▶ DATA FOR PROCESSING
============

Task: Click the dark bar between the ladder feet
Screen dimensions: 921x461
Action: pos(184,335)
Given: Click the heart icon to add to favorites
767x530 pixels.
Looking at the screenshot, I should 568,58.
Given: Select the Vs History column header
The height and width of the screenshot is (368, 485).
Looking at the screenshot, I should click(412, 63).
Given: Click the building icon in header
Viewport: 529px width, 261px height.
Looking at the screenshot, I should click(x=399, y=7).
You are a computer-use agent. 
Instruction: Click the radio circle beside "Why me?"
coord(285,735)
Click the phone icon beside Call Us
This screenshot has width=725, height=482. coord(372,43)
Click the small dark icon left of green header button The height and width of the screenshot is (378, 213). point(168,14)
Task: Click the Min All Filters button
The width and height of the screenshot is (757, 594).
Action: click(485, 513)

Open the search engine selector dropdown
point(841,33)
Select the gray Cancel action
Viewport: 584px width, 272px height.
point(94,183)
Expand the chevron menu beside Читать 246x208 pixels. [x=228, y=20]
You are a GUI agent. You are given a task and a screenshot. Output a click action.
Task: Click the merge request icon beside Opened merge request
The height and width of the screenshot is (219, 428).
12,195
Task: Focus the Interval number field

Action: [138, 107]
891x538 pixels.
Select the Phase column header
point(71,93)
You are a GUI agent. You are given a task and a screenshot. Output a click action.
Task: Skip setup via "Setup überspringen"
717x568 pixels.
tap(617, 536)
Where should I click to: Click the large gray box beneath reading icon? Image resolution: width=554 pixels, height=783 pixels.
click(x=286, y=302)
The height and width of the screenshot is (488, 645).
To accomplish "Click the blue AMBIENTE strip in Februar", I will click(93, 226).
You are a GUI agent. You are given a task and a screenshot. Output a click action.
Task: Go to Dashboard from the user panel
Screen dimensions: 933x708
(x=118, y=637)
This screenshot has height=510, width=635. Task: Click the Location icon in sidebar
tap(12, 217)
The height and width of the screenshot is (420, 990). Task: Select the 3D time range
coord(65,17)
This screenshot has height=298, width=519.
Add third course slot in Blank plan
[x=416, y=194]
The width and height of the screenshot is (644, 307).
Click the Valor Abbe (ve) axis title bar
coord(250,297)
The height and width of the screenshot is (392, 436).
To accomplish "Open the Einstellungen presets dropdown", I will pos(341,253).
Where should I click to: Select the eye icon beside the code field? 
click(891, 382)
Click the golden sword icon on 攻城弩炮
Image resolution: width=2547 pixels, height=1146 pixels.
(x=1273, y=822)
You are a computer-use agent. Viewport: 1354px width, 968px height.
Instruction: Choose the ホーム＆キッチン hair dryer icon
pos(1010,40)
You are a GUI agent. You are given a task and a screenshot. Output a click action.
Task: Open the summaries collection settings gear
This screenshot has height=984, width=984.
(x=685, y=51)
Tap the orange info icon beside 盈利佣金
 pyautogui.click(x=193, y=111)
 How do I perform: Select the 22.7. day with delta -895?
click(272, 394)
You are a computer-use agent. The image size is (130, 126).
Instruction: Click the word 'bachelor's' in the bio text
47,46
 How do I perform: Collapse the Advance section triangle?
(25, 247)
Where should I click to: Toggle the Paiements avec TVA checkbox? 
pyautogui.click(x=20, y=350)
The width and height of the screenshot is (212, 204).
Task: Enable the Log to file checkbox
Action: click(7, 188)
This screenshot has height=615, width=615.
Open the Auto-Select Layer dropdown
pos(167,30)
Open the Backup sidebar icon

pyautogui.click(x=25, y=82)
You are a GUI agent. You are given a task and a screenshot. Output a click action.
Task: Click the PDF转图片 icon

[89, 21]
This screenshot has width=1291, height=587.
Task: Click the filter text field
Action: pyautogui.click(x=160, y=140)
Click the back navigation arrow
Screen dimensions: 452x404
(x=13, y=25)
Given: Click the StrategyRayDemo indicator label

============

▶ YOUR INSTRUCTIONS
Please restate the material above, word for word and in full.

▶ OUTPUT OF THE EXERCISE
Task: Click the dark bar between the ladder feet
Screen dimensions: 921x461
Action: pos(184,335)
Given: Click the heart icon to add to favorites
767x530 pixels.
Looking at the screenshot, I should 568,58.
Given: Select the Vs History column header
The height and width of the screenshot is (368, 485).
Looking at the screenshot, I should click(412, 63).
Given: Click the building icon in header
Viewport: 529px width, 261px height.
Looking at the screenshot, I should click(x=399, y=7).
You are a computer-use agent. 
Instruction: Click the radio circle beside "Why me?"
coord(285,735)
Click the phone icon beside Call Us
This screenshot has width=725, height=482. coord(372,43)
Click the small dark icon left of green header button The height and width of the screenshot is (378, 213). point(168,14)
Task: Click the Min All Filters button
The width and height of the screenshot is (757, 594).
Action: click(485, 513)

Open the search engine selector dropdown
point(841,33)
Select the gray Cancel action
Viewport: 584px width, 272px height.
point(94,183)
Expand the chevron menu beside Читать 246x208 pixels. [x=228, y=20]
You are a GUI agent. You are given a task and a screenshot. Output a click action.
Task: Click the merge request icon beside Opened merge request
The height and width of the screenshot is (219, 428).
12,195
Task: Focus the Interval number field

Action: [138, 107]
891x538 pixels.
Select the Phase column header
point(71,93)
You are a GUI agent. You are given a task and a screenshot. Output a click action.
Task: Skip setup via "Setup überspringen"
717x568 pixels.
tap(617, 536)
Where should I click to: Click the large gray box beneath reading icon? Image resolution: width=554 pixels, height=783 pixels.
click(x=286, y=302)
The height and width of the screenshot is (488, 645).
To accomplish "Click the blue AMBIENTE strip in Februar", I will click(93, 226).
You are a GUI agent. You are given a task and a screenshot. Output a click action.
Task: Go to Dashboard from the user panel
Screen dimensions: 933x708
(x=118, y=637)
This screenshot has height=510, width=635. Task: Click the Location icon in sidebar
tap(12, 217)
The height and width of the screenshot is (420, 990). Task: Select the 3D time range
coord(65,17)
This screenshot has height=298, width=519.
Add third course slot in Blank plan
[x=416, y=194]
The width and height of the screenshot is (644, 307).
Click the Valor Abbe (ve) axis title bar
coord(250,297)
The height and width of the screenshot is (392, 436).
To accomplish "Open the Einstellungen presets dropdown", I will pos(341,253).
Where should I click to: Select the eye icon beside the code field? 
click(891, 382)
Click the golden sword icon on 攻城弩炮
Image resolution: width=2547 pixels, height=1146 pixels.
(x=1273, y=822)
You are a computer-use agent. Viewport: 1354px width, 968px height.
Instruction: Choose the ホーム＆キッチン hair dryer icon
pos(1010,40)
You are a GUI agent. You are given a task and a screenshot. Output a click action.
Task: Open the summaries collection settings gear
This screenshot has height=984, width=984.
(x=685, y=51)
Tap the orange info icon beside 盈利佣金
 pyautogui.click(x=193, y=111)
 How do I perform: Select the 22.7. day with delta -895?
click(272, 394)
You are a computer-use agent. The image size is (130, 126).
Instruction: Click the word 'bachelor's' in the bio text
47,46
 How do I perform: Collapse the Advance section triangle?
(25, 247)
Where should I click to: Toggle the Paiements avec TVA checkbox? 
pyautogui.click(x=20, y=350)
The width and height of the screenshot is (212, 204).
Task: Enable the Log to file checkbox
Action: click(7, 188)
This screenshot has height=615, width=615.
Open the Auto-Select Layer dropdown
pos(167,30)
Open the Backup sidebar icon

pyautogui.click(x=25, y=82)
You are a GUI agent. You are given a task and a screenshot. Output a click action.
Task: Click the PDF转图片 icon

[89, 21]
This screenshot has width=1291, height=587.
Task: Click the filter text field
Action: pyautogui.click(x=160, y=140)
Click the back navigation arrow
Screen dimensions: 452x404
(x=13, y=25)
Given: Click the StrategyRayDemo indicator label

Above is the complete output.